CONSIDERACIONES 1. Es competente la Sala para conocer del presente asunto conforme con lo dispuesto en el artículo 2.2.3.1.2.1 del Decreto 1069 de 2015, modificado por el Decreto 333 de 2021 toda vez que la queja constitucional involucra a la Sala Penal del Tribunal Superior del Distrito Judicial de Bucaramanga. 2. Según lo establece el artículo 86 de la Constitución Política, toda persona tiene la facultad para promover acción de tutela ante los jueces con miras a obtener la protección inmediata de sus derechos constitucionales fundamentales, cuando por acción u omisión le sean vulnerados o amenazados por cualquier autoridad pública o por particulares en los casos previstos de forma expresa en la ley, siempre que no exista otro medio de defensa judicial, a no ser que se utilice como mecanismo transitorio para evitar la materialización de un perjuicio de carácter irremediable. 3.
En el caso sub judice, el problema jurídico a resolver se contrae a determinar si es procedente la acción de tutela, para examinar la decisión adoptada por el Juzgado Décimo Penal del Circuito con Función de Conocimiento de Bucaramanga, el 7 de julio de 2021, mediante la cual se condenó a Luis Alfonso Álvarez Pérez, a la pena de 320 meses de prisión, la hallarlo responsable del delito de acceso carnal abusivo con menor de catorce años agravado, en concurso heterogéneo con actos sexuales con menor de catorce años agravado en concurso homogéneo y sucesivo. 4.
De la procedencia de la acción de tutela contra providencias judiciales.

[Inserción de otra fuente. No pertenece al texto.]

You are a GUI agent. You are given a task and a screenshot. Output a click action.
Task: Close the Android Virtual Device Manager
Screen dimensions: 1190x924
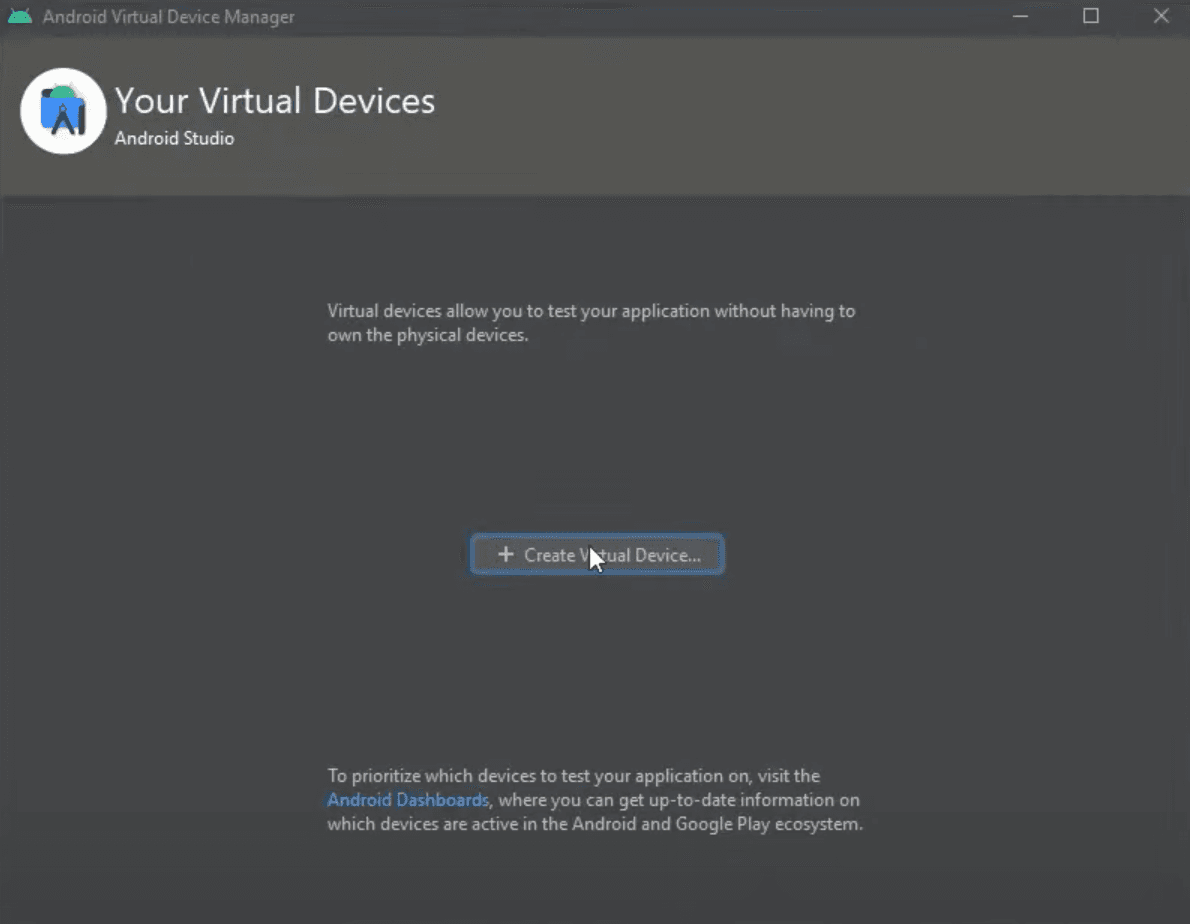tap(1160, 16)
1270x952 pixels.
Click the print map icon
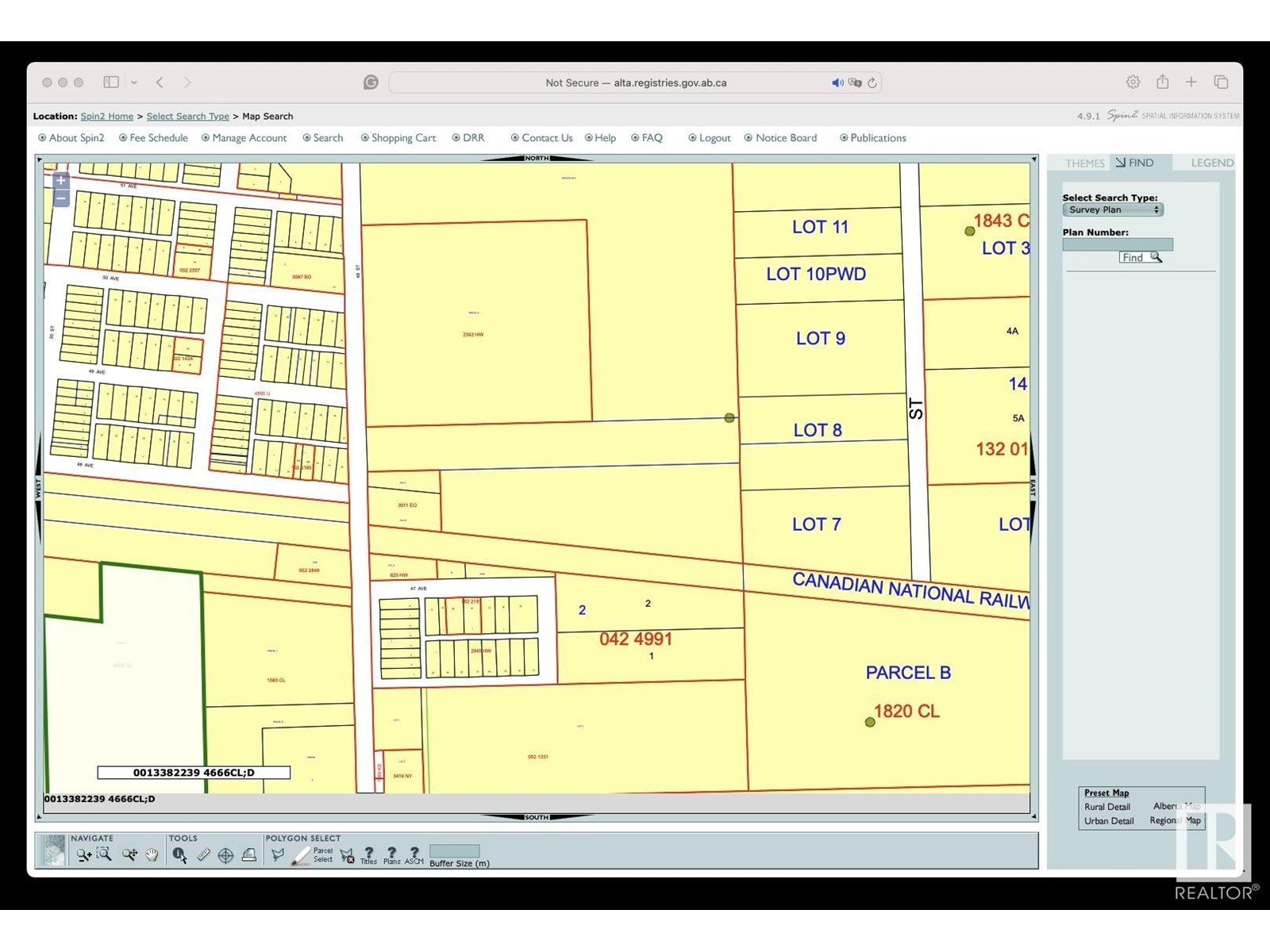(248, 855)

Con el fin de atender la queja constitucional propuesta, importa precisar que la jurisprudencia constitucional ha señalado que la tutela cuando se propone contra decisiones judiciales se torna excepcional, toda vez que lejos está de ser una instancia adicional a la cual se pueda acudir con el fin de derruir sus efectos, salvo que concurra una vía de hecho, criterio que se ha venido desarrollando por las causales específicas de procedibilidad.
En tal virtud se han fijado una serie de pautas con las cuales se restringe el uso y el abuso del mecanismo constitucional, de manera que quien acuda a él realmente lo emplee como el último recurso a su alcance, pues de lo contrario se atenta contra la estructura de las jurisdicciones y procedimientos que previamente han sido fijados, resaltándose así la naturaleza residual y subsidiaria de la acción. En ese sentido, la acción de tutela contra decisiones judiciales presupone la concurrencia de unos requisitos de procedibilidad que consientan su interposición: genéricos y específicos, esto con la finalidad de evitar que la misma se convierta en un instrumento para discutir la disparidad de criterios entre los sujetos procesales y la autoridad accionada y contrariar su esencia, que no es distinta a denunciar la transgresión de los derechos fundamentales.
Dentro de los primeros se encuentran a) que el asunto discutido resulte de relevancia constitucional, que afecte derechos fundamentales; b) que se hayan agotado todos los medios ordinarios y extraordinarios de defensa judicial, salvo que se esté ante un perjuicio iusfundamental irremediable; c) que se cumpla con el requisito de inmediatez, esto es, que se interponga dentro de un término razonable y justo; d) que se trate de una irregularidad procesal, y la misma tenga un efecto decisivo o determinante en la decisión que se impugna y que afecte los derechos fundamentales de la parte actora; e) que se identifiquen de manera razonable los hechos que generaron la vulneración y los derechos afectados, y, además, que esa violación haya sido alegada dentro del proceso, siempre que hubiese sido posible, y f) que no se trate de sentencias de tutela.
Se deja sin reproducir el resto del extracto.